Since these updates are happening every day, via Automatic Updates, I'm getting a restore point a day at home, but not at work which also runs Windows Security Essentials. There I let the updates happen whenever WSE wants to install them. At home I often use the "New updates are available" icon in the System Tray to install them (impatient).
Just saw this thread:
https://www.sevenforums.com/performan...tml#post684217
In that one, richc46 said
"System restore will only make an automatic point if none were made in the last 7 days."
with a link that eventually ended up here:
http://msdn.microsoft.com/en-us/library/aa378910(VS.85).aspx
so that answers my question about frequency of restore point creation.
I have SR turned off for all but my boot drive which is a 80GB SATA and SR at 3% uses 2.3GB which seems to hold about 8 restore points.
System restore is little understood and imo a work of genius.
It doesn't always fix the problem - but it's extremely useful.
People used to complain Vista "used up " a lot of disk space.
That's largely because the Vista default is to create a restore point every 24 hrs ( unless one has already been made in the last 24 hrs ).

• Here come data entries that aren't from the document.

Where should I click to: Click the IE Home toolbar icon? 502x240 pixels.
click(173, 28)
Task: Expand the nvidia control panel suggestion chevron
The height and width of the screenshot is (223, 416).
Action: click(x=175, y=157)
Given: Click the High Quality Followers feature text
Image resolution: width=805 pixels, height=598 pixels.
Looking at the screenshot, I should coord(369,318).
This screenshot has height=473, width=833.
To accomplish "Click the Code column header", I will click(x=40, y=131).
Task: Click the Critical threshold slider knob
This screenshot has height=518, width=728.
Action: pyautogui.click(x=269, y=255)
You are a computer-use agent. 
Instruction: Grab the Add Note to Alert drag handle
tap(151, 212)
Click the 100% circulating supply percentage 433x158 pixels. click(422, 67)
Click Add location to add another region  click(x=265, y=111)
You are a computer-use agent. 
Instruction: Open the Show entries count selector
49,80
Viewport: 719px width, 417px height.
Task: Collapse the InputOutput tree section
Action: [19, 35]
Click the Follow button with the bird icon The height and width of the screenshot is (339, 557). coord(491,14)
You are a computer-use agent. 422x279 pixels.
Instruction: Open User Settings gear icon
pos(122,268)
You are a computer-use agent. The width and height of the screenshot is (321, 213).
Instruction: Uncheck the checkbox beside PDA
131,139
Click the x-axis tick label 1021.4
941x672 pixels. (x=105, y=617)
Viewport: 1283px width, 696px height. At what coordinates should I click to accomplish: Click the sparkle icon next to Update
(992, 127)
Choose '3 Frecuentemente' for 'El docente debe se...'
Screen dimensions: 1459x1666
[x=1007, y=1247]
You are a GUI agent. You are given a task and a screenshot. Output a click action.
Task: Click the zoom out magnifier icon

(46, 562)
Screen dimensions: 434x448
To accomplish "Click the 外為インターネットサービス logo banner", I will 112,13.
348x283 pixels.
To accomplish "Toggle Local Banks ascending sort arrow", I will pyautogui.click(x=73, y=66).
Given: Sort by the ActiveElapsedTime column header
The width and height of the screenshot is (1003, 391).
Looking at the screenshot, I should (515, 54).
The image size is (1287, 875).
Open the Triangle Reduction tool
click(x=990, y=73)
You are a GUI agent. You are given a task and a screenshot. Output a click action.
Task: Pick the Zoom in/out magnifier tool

The complainers obviously don't realize how useful it is - and what's the point of having that disk space sitting there empty.
MS have "given the public what they want " , for understandable reasons - but it's a step backward imo.
In 7 a restore pt is created only every 7 days by default ( if there hasn't already been one in the last seven days). MS have also reduced the default space allocated to shadow copies - so there are fewer points to go back to - and the most recent one might be a week old.
Not very useful if something just went wrong - you want to go back to this morning , or maybe yesterday - but preferably not a whole week.
In light of that it has become even more important to work with images. Unfortunately they made the Win7 imaging unnecessarily complex again so that it is hard to tune and understand what is happening. But fortunately there are other options.
I really didn't hear anyone complaining. I would complain if Windows would not allow me to disable it. I do realize it can be useful for some and that's all good. I have only stated that it has failed on me and imaging has had a 100% success rate. Therefore I prefer to use images and backups. I have been using this feature for about 10 years now and it has become obvious that it's not something I would trust as a backup plan for my machines.
Also it isn't about the disk space because I have plenty of that. I don't like something chewing up resources when I never intend to use it.
I wasn't referring to you, Antharr - you obviously know what you are doing and have your own backup strategy.
I meant those who complained about it on Vista.
People used to complain Vista "used up " a lot of disk space.
That's largely because the Vista default is to create a restore point every 24 hrs ( unless one has already been made in the last 24 hrs ).
The complainers obviously don't realize how useful it is - and what's the point of having that disk space sitting there empty.
+ 1
Personally, I manually create mine when making certain changes - just so it doesn't get automatically deleted. Space is not an issue for me, so I have configured SR to use a larger % of space. I then decide when it's okay to delete the saved restore points.
If for some reason SR fails to it's job, then I simply boot into another installation, copy what I need from my user directories etc and then format and start from scratch.
However that is merely my personal method which suits me.